Monday, September 17, 2012
Occupy Wall Street marks anniversary, dozens arrested
By Chris Francescani
NEW YORK (Reuters) - New York police on Monday arrested dozens of Occupy Wall Street activists who gathered in the city's financial district, where they sought to disrupt traffic and surround the New York Stock Exchange as part of a day of protests to mark the movement's first anniversary.
New York Police Department officers arrest an Occupy Wall Street activist during demonstrations through the financial district during the one-year anniversary of the movement in New York, September 17, 2012. REUTERS/Lucas Jackson |
The protests attracted about a thousand activists, far fewer than last fall's numbers, highlighting the challenge the movement has faced in trying to sustain momentum after sparking a national conversation about economic inequality last fall.
The New York Police Department, which set up a broad perimeter to block access to the NYSE by anyone other than exchange workers, said it has made "multiple arrests" by midmorning. Police were also posted at major banks and government buildings, and guarded Wall Street' landmark Charging Bull, a 7,100 pound bronze sculpture.

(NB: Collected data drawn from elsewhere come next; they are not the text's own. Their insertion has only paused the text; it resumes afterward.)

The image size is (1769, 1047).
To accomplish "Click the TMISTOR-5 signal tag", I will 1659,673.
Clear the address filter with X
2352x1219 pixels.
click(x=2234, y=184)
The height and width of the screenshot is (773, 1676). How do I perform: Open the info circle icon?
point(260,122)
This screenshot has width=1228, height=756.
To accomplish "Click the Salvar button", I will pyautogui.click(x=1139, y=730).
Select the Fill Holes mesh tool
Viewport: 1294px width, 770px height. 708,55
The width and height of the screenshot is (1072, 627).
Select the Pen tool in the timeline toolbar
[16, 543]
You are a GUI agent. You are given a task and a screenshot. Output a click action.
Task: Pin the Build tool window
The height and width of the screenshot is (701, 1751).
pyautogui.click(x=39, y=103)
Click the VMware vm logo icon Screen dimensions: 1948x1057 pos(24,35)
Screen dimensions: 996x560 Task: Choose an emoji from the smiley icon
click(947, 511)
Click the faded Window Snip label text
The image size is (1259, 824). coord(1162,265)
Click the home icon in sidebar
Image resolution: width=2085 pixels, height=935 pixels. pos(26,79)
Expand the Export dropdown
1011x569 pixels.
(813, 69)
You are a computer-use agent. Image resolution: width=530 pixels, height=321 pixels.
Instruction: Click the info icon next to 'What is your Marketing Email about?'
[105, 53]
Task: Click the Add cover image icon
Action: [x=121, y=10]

Gideon Orion Oliver, a lawyer who represents a number of protesters and the president of the New York Chapter of the National Lawyers Guild, estimated in a Twitter posting that about 90 protesters had been arrested. Among those was retired Episcopal Bishop George Packard, who also was arrested last December.
Occupy Wall Street protesters, who popularized the phrase "We are the 99 percent," gathered early Monday near Zuccotti Park, where a spontaneous encampment became their unofficial headquarters last year, but were again barred access by police.
Several protesters held signs, one saying "END the FED," another reading: "We Are Students, Not Customers."
"What happened here a year ago was a process that cannot be stopped," Pulitzer-prize winning author Chris Hedges said. "What happened here a year ago will ultimately spell the doom of the corporate state."
The grassroots movement caught the world by surprise last fall with a spontaneous encampment in lower Manhattan that soon spread to cities across North America and Europe.
Occupy Wall Street briefly buoyed a spirit of U.S. social activism, and drew attention to economic injustice.
The group sponsored a series of activities over the weekend, attended by crowds that never exceeded the hundreds. New York police arrested about three dozen people at those events.